Since the advent of DECT, various data processing techniques have been employed to expand applications and improve diagnostic quality of this novel imaging modality. These techniques include material decomposition, generation of virtual monochromatic images for improved soft tissue contrast and differentiation (e.g., in the assessment of bone and cartilage invasion by tumor), and metal-artifact reduction12. While these processing techniques increase the versatility of DECT, they all suffer from the same problem: inherently low SNR and poor overall image quality of the post-processed data sets. Moreover, data post-processing is manually performed and as a result, time-consuming and prone to human error17.

The key contribution of our work is to show that the traditional physics-based decomposition algorithms universally used for DECT post-processing do not bring to bear the full information content of the image data. We demonstrate that a deep convolutional neural network that leverages the underlying physics of the dual-energy image generation process and the anatomic information gleaned via training with actual ground-truth images can generate higher fidelity imaging as compared with that reconstructed via traditional material decomposition algorithms. The system can function as an independent platform for processing DECT post-processing. The predicted non-contrast images (i.e., DNC images) show a substantially higher correlation with the true non-contrast (i.e., TNC) images than standard physics-based virtual non-contrast images. They have higher image quality, lower mean square error, and suffer from less information loss when compared to imaging produced from conventional material decomposition algorithms. We found no systemic relation between error from the predicted DNC and TNC images and anatomy or pathology.
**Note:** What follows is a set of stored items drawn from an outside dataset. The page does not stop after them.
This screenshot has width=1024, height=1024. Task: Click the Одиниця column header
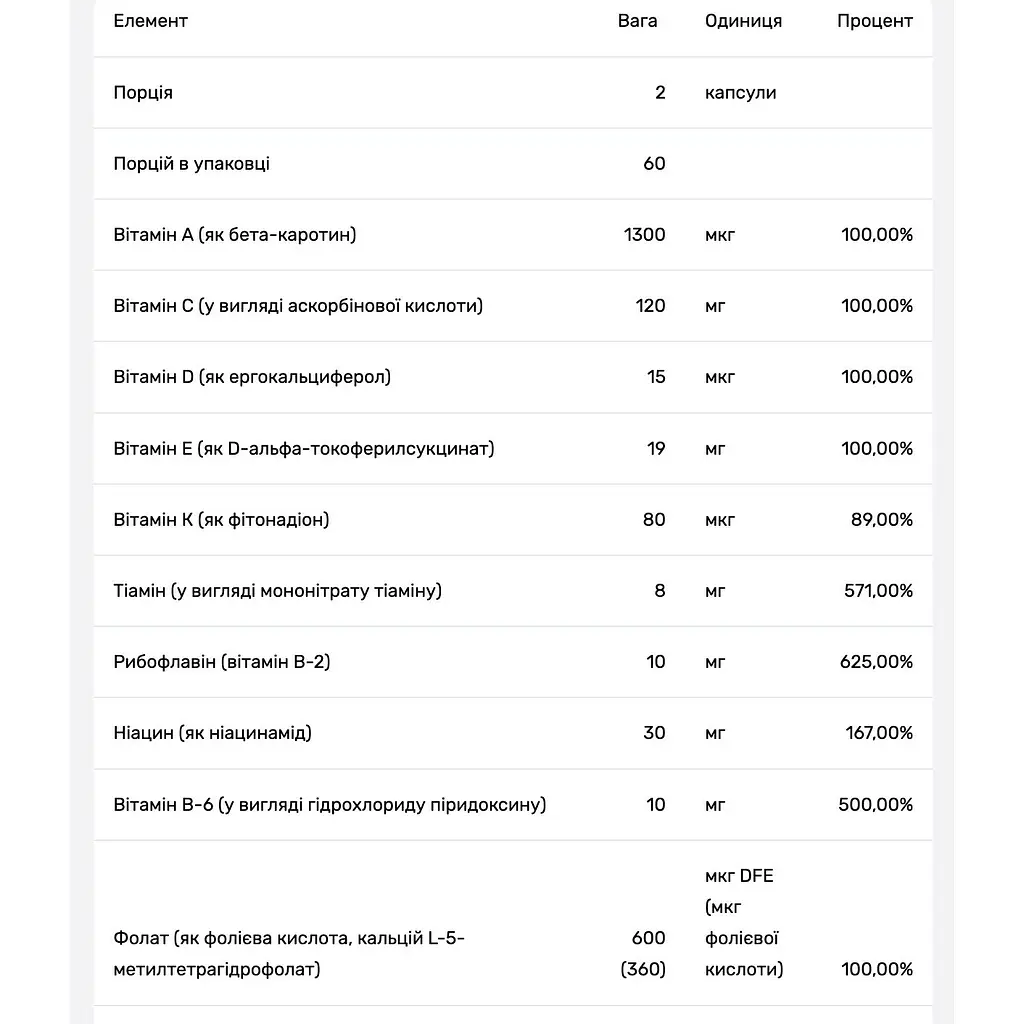(x=743, y=21)
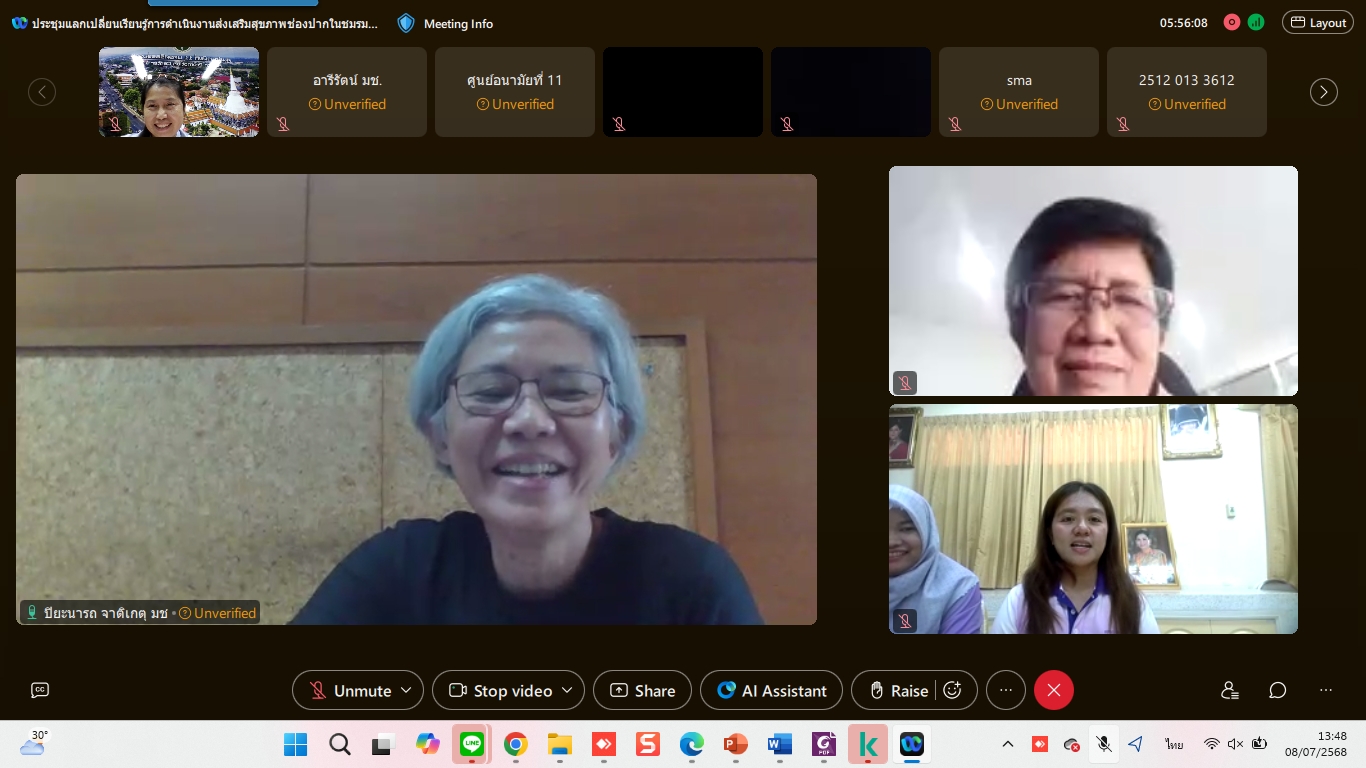The height and width of the screenshot is (768, 1366).
Task: Open LINE app from the taskbar
Action: point(471,744)
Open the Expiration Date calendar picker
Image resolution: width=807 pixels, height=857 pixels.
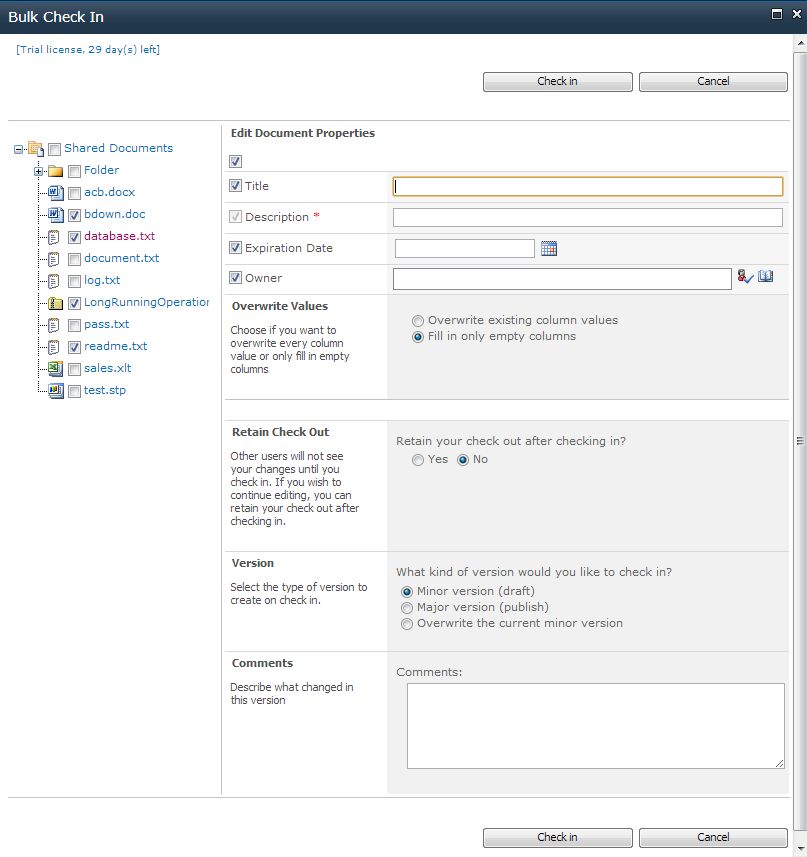548,248
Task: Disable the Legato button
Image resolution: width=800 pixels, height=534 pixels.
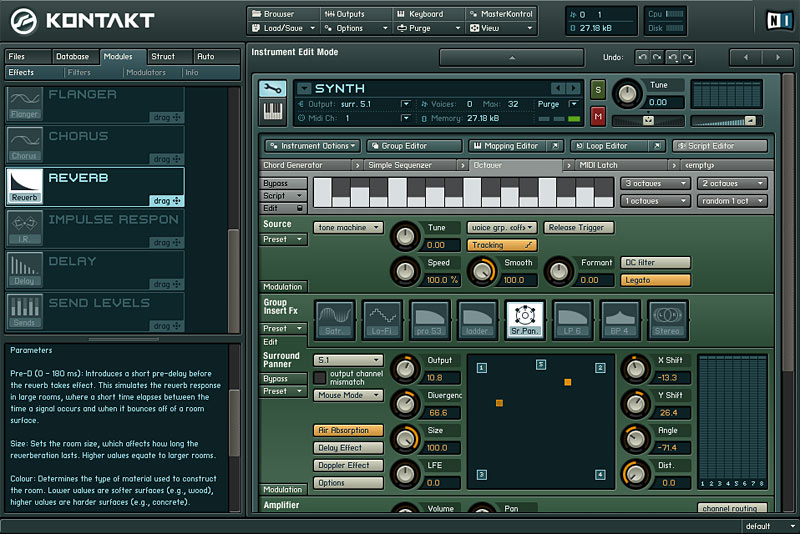Action: coord(656,280)
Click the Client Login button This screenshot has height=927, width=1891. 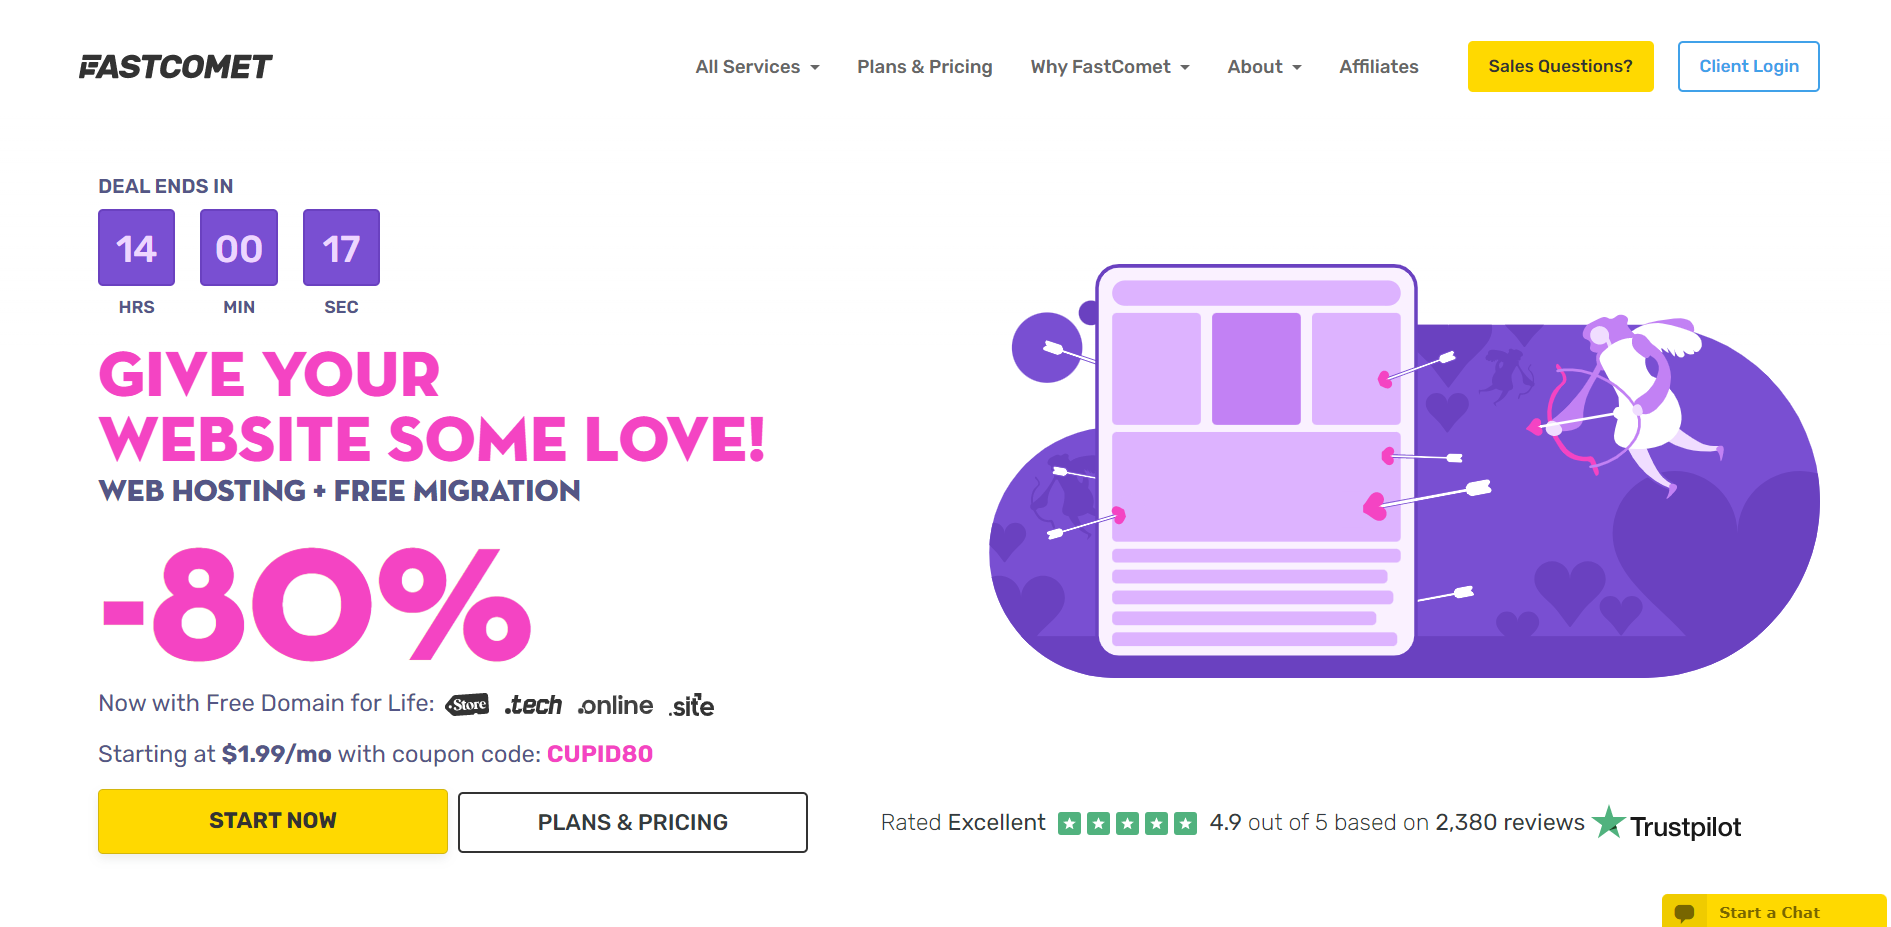tap(1748, 66)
While there are a number of state-of-the-art material decomposition algorithms, we had to rely only on physics-based virtual non-contrast images constructed using Syngo.Via. This was necessitated by the fact that processing raw dual-energy (as opposed to single-energy) CT data requires the knowledge of many proprietary aspects of a CT scanner such as the two X-ray spectra, detailed engineering specifications of the beam filters used, and many other relevant details that are intrinsic to the scanner. However, once the network is trained, it becomes a vendor independent platform for processing DECT images. This is one of the strengths of our approach.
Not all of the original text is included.